А Розамонда вскоре стала выглядеть еще милей, сидя за рабочим столиком или катаясь в отцовском фаэтоне, и уже подумывала о поездке в Куоллингем. Она знала, что украсит тамошнюю гостиную гораздо лучше, чем хозяйские дочки, и, уповая на вкус джентльменов, опрометчиво упускала из виду, что леди едва ли стремятся уступить ей пальму первенства.

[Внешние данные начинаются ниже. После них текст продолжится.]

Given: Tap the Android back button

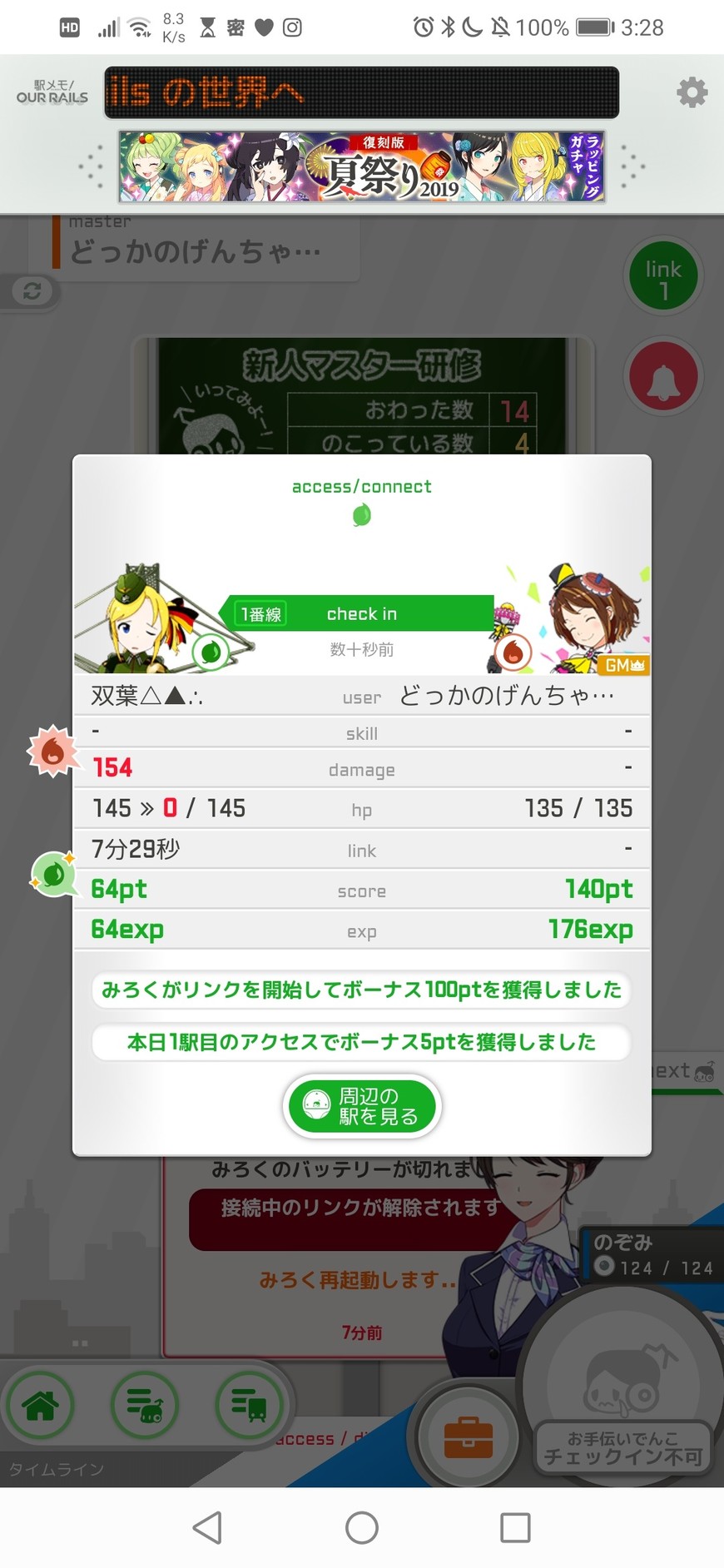Looking at the screenshot, I should click(x=207, y=1527).
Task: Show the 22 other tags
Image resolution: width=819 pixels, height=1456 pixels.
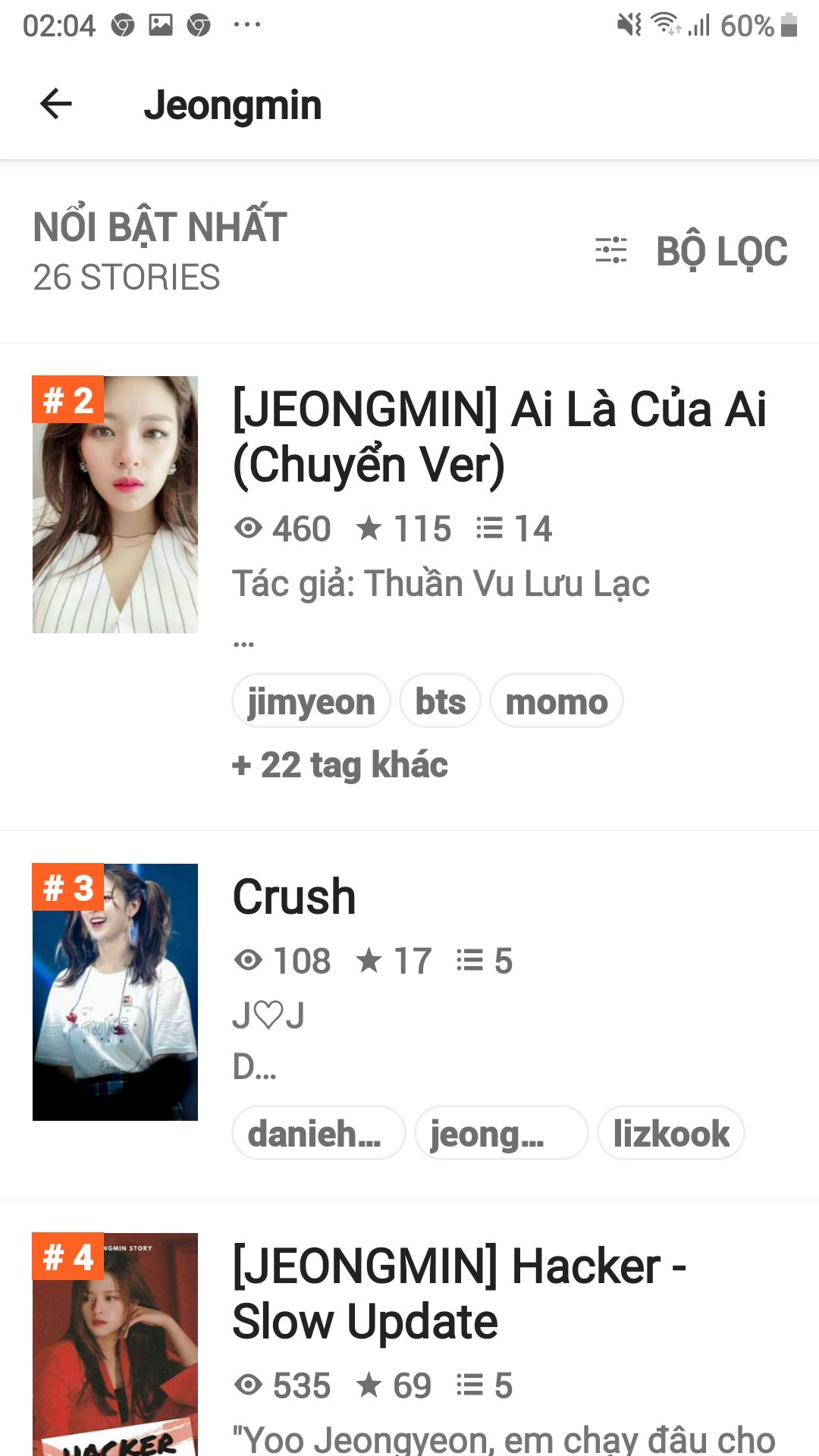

Лидгейт, перестав тревожиться о жене, впал в угрюмость — это слово возникало в мыслях у Розамонды каждый раз, когда он думал о чем-то к ней не относящемся, озабоченно хмурился и раздражался по любому ничтожному поводу. В действительности его «угрюмость», словно стрелка барометра, свидетельствовала о том, что он огорчен и встревожен. Об одном из обстоятельств, порождавших его тревогу, он из ложно понимаемого благородства не упоминал при Розамонде, опасаясь, что это дурно повлияет на ее настроение и здоровье. Они оба совсем не умели читать мысли друг друга, что случается даже с людьми, постоянно думающими один о другом. Лидгейту казалось, что из любви к Розамонде он постоянно приносит в жертву свой труд и самые заветные надежды; он терпеливо сносил ее прихоти и капризы, главное же — не выказывая обиды, сносил все более откровенное безразличие к его научным изысканиям, которым сам он предавался с бескорыстным и горячим энтузиазмом, долженствующим, по его мнению, вызывать почтительное восхищение идеальной жены. Но невзирая на свою сдержанность, Лидгейт все же испытывал недовольство собой и — признаемся честно — не без оснований. Ведь бесспорно, что, не будь мы столь мелочны, обстоятельства не имели бы над нами такой власти, а это самое огорчительное во всех неурядицах, включая супружеские. Лидгейт понимал, что, уступая Розамонде, он сплошь и рядом просто проявляет слабость, предательскую нерешительность, поддавшись которым может охладеть ко всему, не связанному с обыденной стороной жизни. Он бы не чувствовал себя так унизительно, если бы его сломила серьезная беда, тяжкое горе, а не постоянно гложущая мелкая забота из числа тех, что выставляют в комическом свете самые возвышенные усилия.
Вот эту-то заботу он до сих пор старался скрыть от Розамонды, удивляясь, как она сама не догадается о его затруднениях. Печальные обстоятельства были слишком очевидны, и даже сторонние наблюдатели давно сделали вывод, что доктор Лидгейт запутался в долгах. Его не оставляла мысль, что с каждым днем он все глубже погружается в болото, прикрытое заманчивым ковром цветов и муравы. Поразительно, как быстро увязаешь там по шею и, как бы величественны ни были прежде твои замыслы, думаешь лишь о том, как выбраться из трясины.
Полтора года назад Лидгейт был беден, но не тревожился о том, у кого бы раздобыть мизерную сумму, и презирал снедаемых подобными заботами людей. Сейчас ему не просто не хватало денег — он очутился в тягостном положении человека, накупившего множество ненужных ему вещей, за которые он не в состоянии расплатиться, в то время как кредиторы настойчиво требуют платежа.